Par acte de commissaire de justice du 17 janvier 2024, Madame [C] a fait délivrer à Madame [Z] un commandement de payer la somme de 1950 euros au titre de l’arriéré locatif, aux fins de mise en œuvre de la clause contractuelle de résiliation de plein droit du contrat de location.
Par acte de commissaire de justice du 16 mai 2024, Madame [C] a assigné Madame [Z] devant le juge des contentieux de la protection statuant en matière de référé auprès du tribunal judiciaire de Bordeaux à l’audience du 9 août 2024 aux fins de :
Voir constater le jeu de la clause résolutoire, stipulée dans le contrat de location,
Voir ordonner l’expulsion des lieux de Madame [Z] ainsi que celle de toutes autres personnes se trouvant dans les lieux avec si nécessaire le concours de la force publique,
Voir condamner Madame [Z] au paiement de la somme provisionnelle de 2700 euros au titre des loyers et charges impayés,
Voir condamner Madame [Z] au paiement à titre provisionnel d’une indemnité d’occupation mensuelle égale au montant du loyer et des charges, jusqu’à la libération effective des lieux,
La condamner au paiement d'une somme de 500 euros sur le fondement de l’article 700 du code de procédure civile ainsi qu’aux dépens.
L’affaire a été renvoyée au 27 septembre 2024.
Lors de l’audience du 27 septembre 2024, Madame [C] comparait en personne et expose que la dette locative s’élève désormais à la somme de 4450 euros et confirme les termes de sa demande initiale. Elle s’oppose à tout délai de paiement.
En défense, Madame [Z], représentée par son conseil, conteste le montant de la dette. Elle sollicite des délais de paiement pour le solde qu’elle évalue à 3150 euros et la suspension des effets de la clause de résiliation.
Le diagnostic social et financier a été porté à l’audience à la connaissance de la bailleresse.
A l’issue de l’audience, la date du délibéré a été fixée au 15 novembre 2024.
MOTIFS DE LA DÉCISION
Aux termes de l'article 24 III de la loi du 6 juillet 1989, à peine d'irrecevabilité de la demande, l'assignation aux fins de constat de la résiliation est notifiée à la diligence du commissaire de justice au représentant de l'État dans le département, au moins six semaines avant l'audience, afin qu'il saisisse l'organisme compétent désigné par le plan départemental d'action pour le logement et l'hébergement des personnes défavorisées, suivant la répartition de l'offre globale de services d'accompagnement vers et dans le logement prévue à l'article 4 de la loi n°90-449 du 31 mai 1990.

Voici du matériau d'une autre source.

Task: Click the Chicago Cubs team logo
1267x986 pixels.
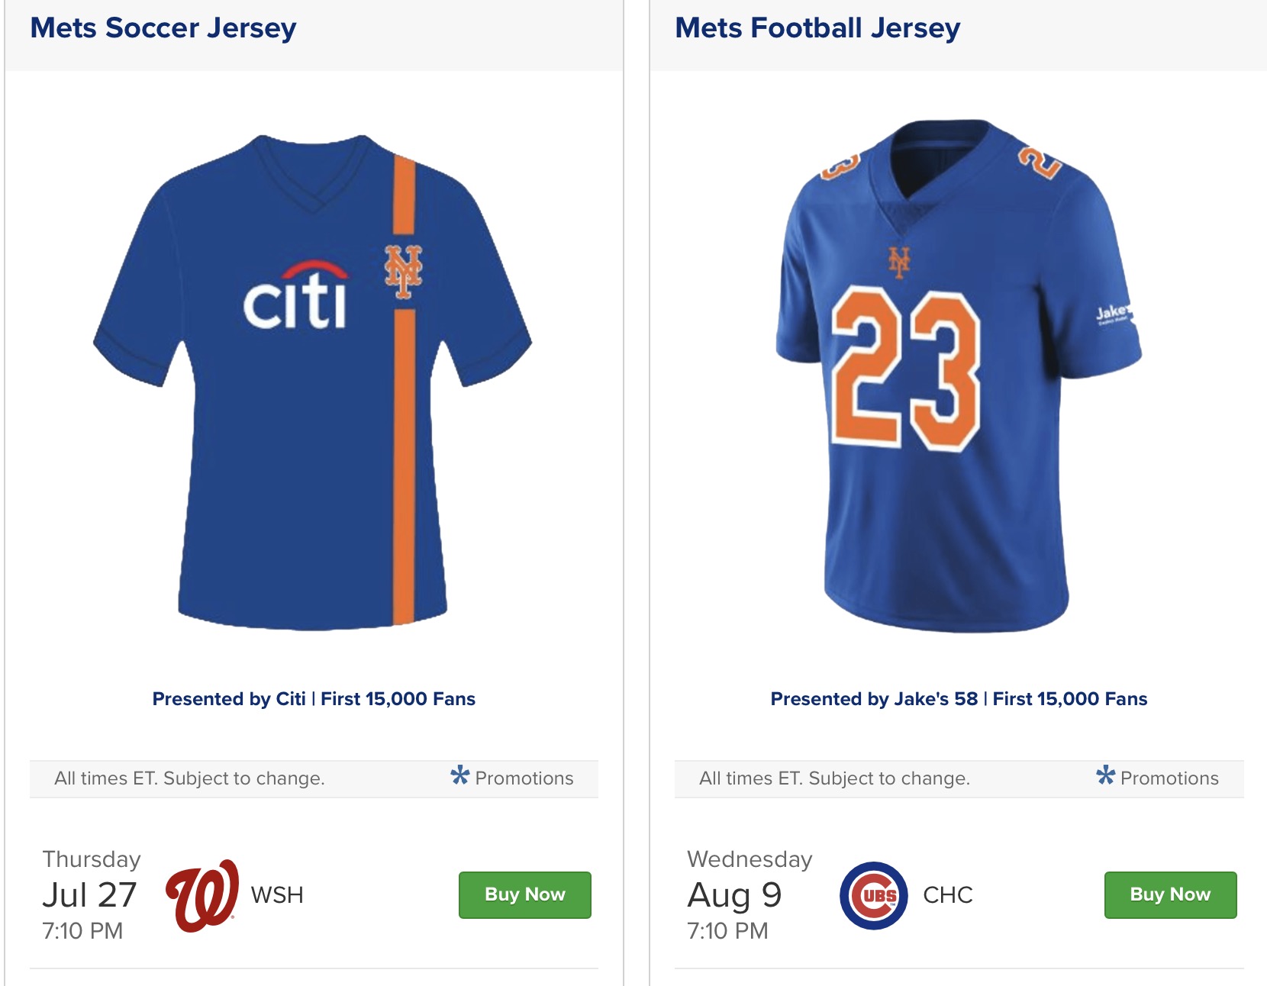Action: [x=874, y=896]
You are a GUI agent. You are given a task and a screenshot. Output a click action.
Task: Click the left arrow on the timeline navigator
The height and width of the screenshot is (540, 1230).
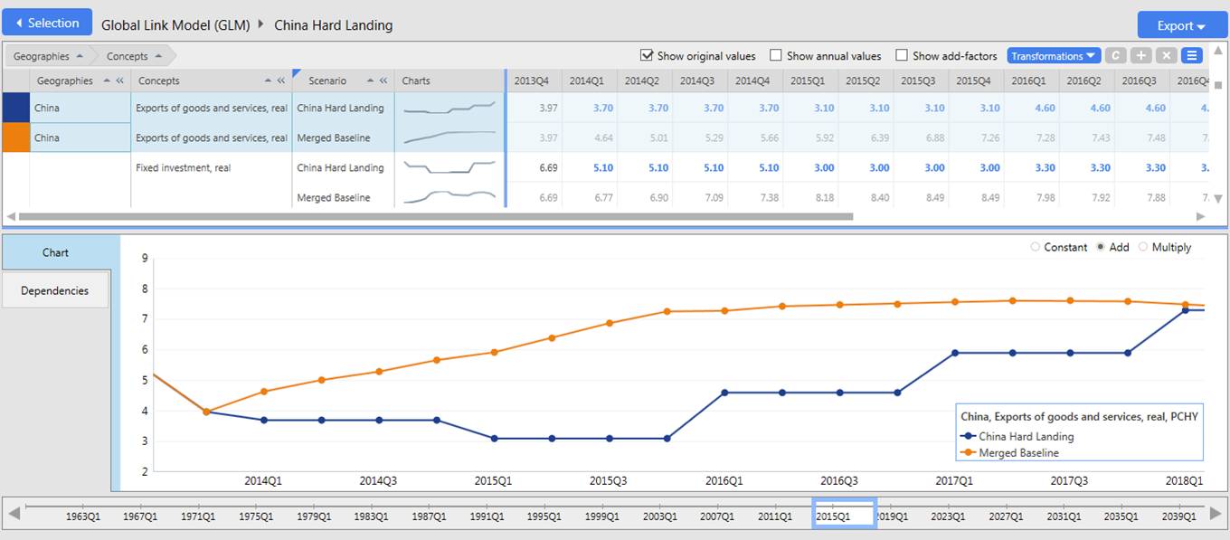pyautogui.click(x=14, y=514)
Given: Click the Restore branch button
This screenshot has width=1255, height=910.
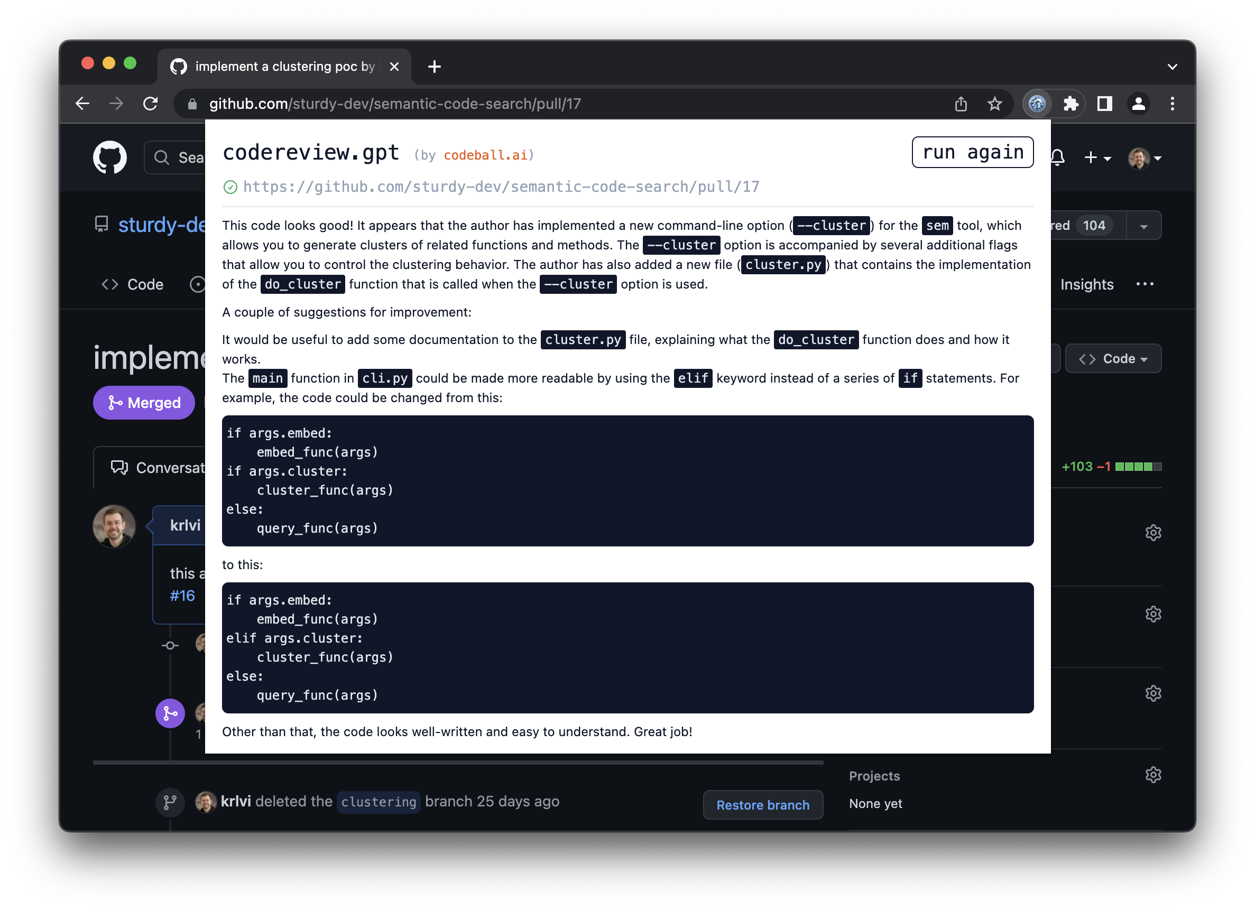Looking at the screenshot, I should pos(762,804).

En l'espèce, la bailleresse ne justifie pas de la notification de l’assignation au représentant de l'État dans le département, au moins six semaines avant la date de l’audience.

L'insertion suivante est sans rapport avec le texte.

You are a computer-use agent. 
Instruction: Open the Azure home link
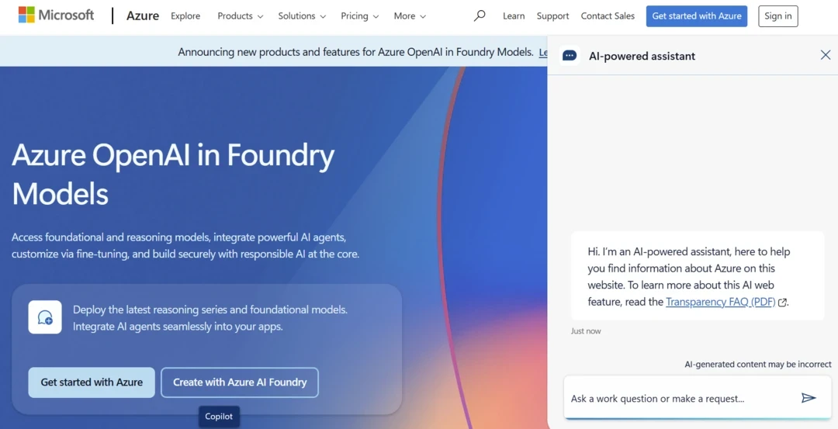point(143,16)
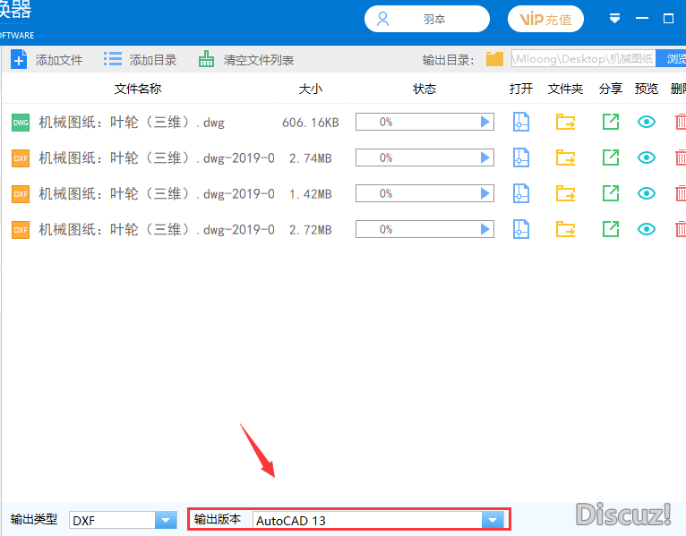686x536 pixels.
Task: Delete the 606.16KB DWG file
Action: click(x=680, y=122)
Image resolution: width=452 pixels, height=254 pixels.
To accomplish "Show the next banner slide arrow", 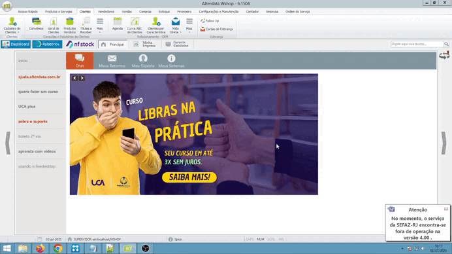I will tap(82, 78).
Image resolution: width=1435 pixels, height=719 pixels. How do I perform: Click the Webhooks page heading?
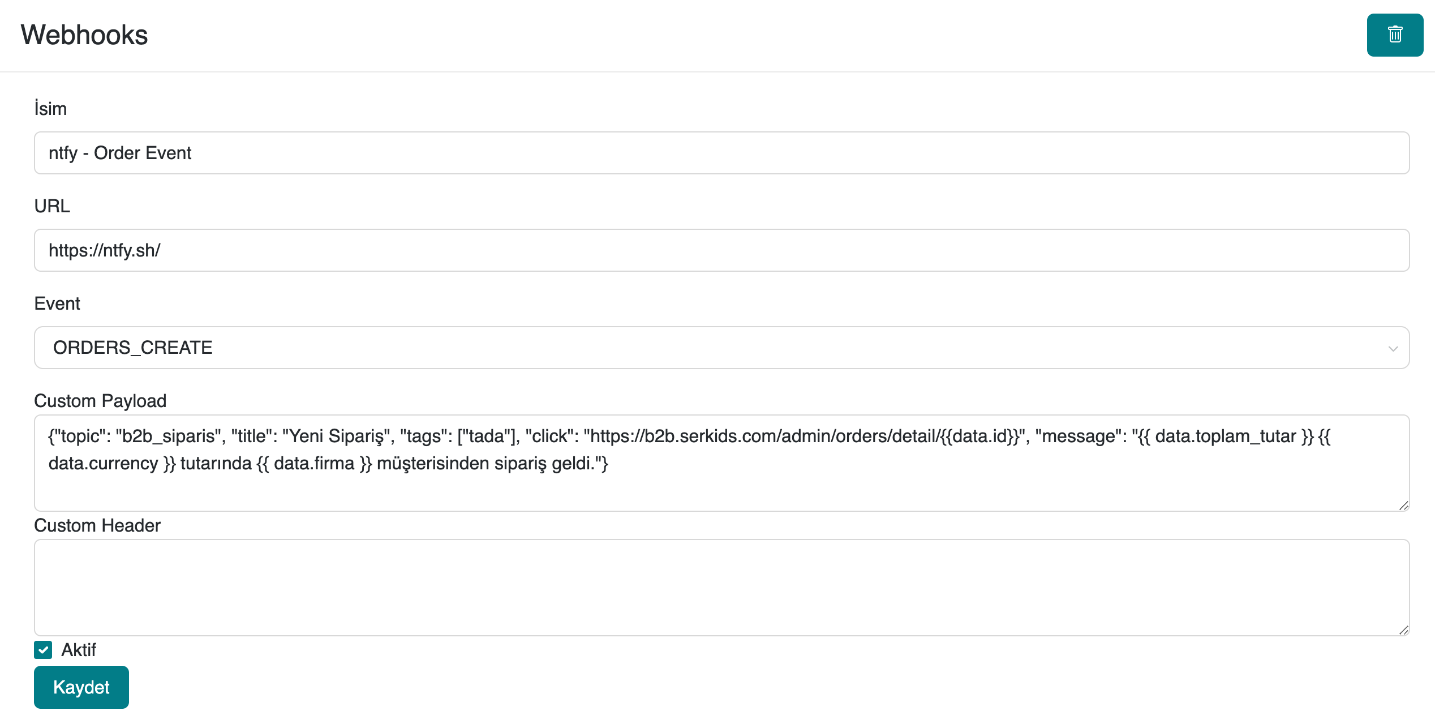[84, 35]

Ainsi, dans l’intérêt d’une bonne administration de la justice, afin que le tribunal statue après un débat contradictoire entre les parties, muni de toutes les pièces, il y a lieu d'ordonner la réouverture des débats afin de permettre aux demandeurs de fournir les justificatifs relatés.
PAR CES MOTIFS
Le juge des contentieux de la protection, statuant publiquement par mise à disposition au greffe avant dire droit,
ORDONNE la réouverture des débats,
INVITE Madame [D] [C] à fournir l'accusé de réception par le représentant de l'État dans le département de la notification de l'assignation lui ayant été faite au moins six semaines avant la date de l'audience,
DIT que l'affaire sera rappelée à l'audience des référés qui se tiendra au Pôle Protection et Proximité, [Adresse 2], le VENDREDI 22 NOVEMBRE 2024 à 10h30,
DIT que la notification de la présente ordonnance vaut convocation des parties à l'audience qui se tiendra dans les locaux du Pôle Protection et Proximité du tribunal judiciaire de Bordeaux, [Adresse 2] ;
RESERVE les demandes et les dépens,
Ainsi jugé les jour, mois et an susdits.